1. Présentation générale
Jean Fourastié est un économiste, essayiste et haut
fonctionnaire français, né le 15 avril 1907 à Saint-Benin-d’Azy,
un village situé dans le département de la Nièvre, en Bourgogne. Il est mort le
25 juillet 1990 à Douelle, dans le Lot.
Issu d’un milieu modeste, il fait des études brillantes qui
le conduisent à l’École libre des sciences politiques, puis à l’École nationale
d’administration, où il se forme aux questions économiques et administratives.
Il est surtout connu pour avoir popularisé l’expression «
Les Trente Glorieuses », qui désigne la période de croissance rapide et de
modernisation de l’économie française et européenne entre 1945 et 1975.
Tout au long de sa carrière, il occupe plusieurs postes
importants :
¾ Inspecteur
des finances,
¾ Conseiller
économique,
¾ Directeur
d’études à l’École pratique des hautes études,
¾ Professeur
au Conservatoire national des arts et métiers.
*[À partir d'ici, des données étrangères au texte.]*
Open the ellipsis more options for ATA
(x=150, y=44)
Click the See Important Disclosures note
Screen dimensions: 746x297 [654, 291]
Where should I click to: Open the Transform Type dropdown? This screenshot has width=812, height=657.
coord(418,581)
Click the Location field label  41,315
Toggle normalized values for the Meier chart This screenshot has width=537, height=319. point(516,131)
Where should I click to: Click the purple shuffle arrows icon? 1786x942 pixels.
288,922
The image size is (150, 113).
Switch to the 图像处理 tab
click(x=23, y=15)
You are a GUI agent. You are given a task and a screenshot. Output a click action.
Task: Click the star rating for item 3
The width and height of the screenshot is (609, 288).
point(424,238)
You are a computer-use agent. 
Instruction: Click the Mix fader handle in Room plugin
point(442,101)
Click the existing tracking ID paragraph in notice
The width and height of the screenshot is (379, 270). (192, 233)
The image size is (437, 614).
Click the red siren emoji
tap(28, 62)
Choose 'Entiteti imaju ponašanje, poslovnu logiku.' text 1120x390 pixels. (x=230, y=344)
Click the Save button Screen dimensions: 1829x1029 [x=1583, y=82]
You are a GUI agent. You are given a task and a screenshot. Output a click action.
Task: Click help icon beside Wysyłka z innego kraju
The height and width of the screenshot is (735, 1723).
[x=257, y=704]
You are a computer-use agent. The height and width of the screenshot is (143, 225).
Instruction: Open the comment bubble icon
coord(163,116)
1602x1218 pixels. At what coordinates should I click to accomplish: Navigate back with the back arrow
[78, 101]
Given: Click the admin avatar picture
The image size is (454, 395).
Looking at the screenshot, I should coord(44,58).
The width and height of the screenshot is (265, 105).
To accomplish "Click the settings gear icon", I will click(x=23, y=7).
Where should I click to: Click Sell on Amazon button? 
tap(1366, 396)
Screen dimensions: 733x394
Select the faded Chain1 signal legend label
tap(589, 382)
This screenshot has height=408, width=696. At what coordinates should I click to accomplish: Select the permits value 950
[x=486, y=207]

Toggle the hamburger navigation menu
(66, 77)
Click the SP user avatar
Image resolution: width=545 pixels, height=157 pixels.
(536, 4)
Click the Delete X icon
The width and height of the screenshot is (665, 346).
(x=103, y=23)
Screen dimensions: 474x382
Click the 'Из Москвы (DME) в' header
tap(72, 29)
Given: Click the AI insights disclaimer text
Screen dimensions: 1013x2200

Jean Fourastié a consacré sa vie à comprendre comment les
sociétés se modernisent, comment le progrès technique et les gains de
productivité transforment la vie quotidienne, et comment l’économie se
structure après les grandes guerres.
Son approche se distingue par un optimisme raisonné : il
croyait que le progrès économique pouvait libérer l’humanité de la pauvreté
matérielle, tout en reconnaissant les limites et les risques d’un développement
trop rapide.
2. Contexte historique et intellectuel
Après la Seconde Guerre mondiale, la France est un
pays à reconstruire. Ses villes, ses usines et ses voies de communication ont
été gravement détruites. L’économie est affaiblie, la production industrielle
est inférieure de moitié à celle d’avant-guerre et le moral de la population est
éprouvé par cinq années d’occupation.
Mais dès 1945, plusieurs facteurs vont permettre une
reprise rapide et spectaculaire :
¾ Le
Plan Marshall (1948) : ce programme américain d’aide financière et
matérielle apporte des milliards de dollars qui servent à acheter des machines,
des matières premières et à financer la modernisation.
¾ L’industrialisation
accélérée : l’État planifie et soutient le redéploiement de secteurs
stratégiques comme l’énergie, la sidérurgie, l’automobile et la chimie.
¾ La
mécanisation de l’agriculture : les tracteurs remplacent le travail manuel,
la productivité agricole augmente, libérant de la main-d’œuvre pour l’industrie
et les services.
¾ Le
développement des infrastructures : routes, autoroutes, barrages
hydroélectriques, réseaux téléphoniques sont modernisés pour soutenir la
production et le commerce.
¾ La
montée du pouvoir d’achat et la société de consommation : les salaires
progressent, et les ménages s’équipent en biens qui transforment leur vie
quotidienne (électroménager, voiture, télévision).
Entre 1945 et 1975, le produit intérieur brut (PIB)
français croît en moyenne de 5 à 7 % par an, un rythme encore jamais
connu auparavant. Ce phénomène est si spectaculaire que Jean Fourastié parle
d’une « révolution invisible » : la transformation économique se fait
sans bouleversement politique majeur, sans violence, mais elle change
profondément les modes de vie.
La France passe alors d’une société agricole à une société
urbaine, industrielle et de consommation. Le confort matériel progresse à un
rythme fulgurant. Par exemple :
- Le
nombre de réfrigérateurs passe de moins de 10 % des foyers en 1950 à plus
de 80 % en 1970.
- La
durée de travail hebdomadaire diminue, laissant plus de temps libre aux
Français.
- Les
services (santé, éducation, loisirs) se développent fortement.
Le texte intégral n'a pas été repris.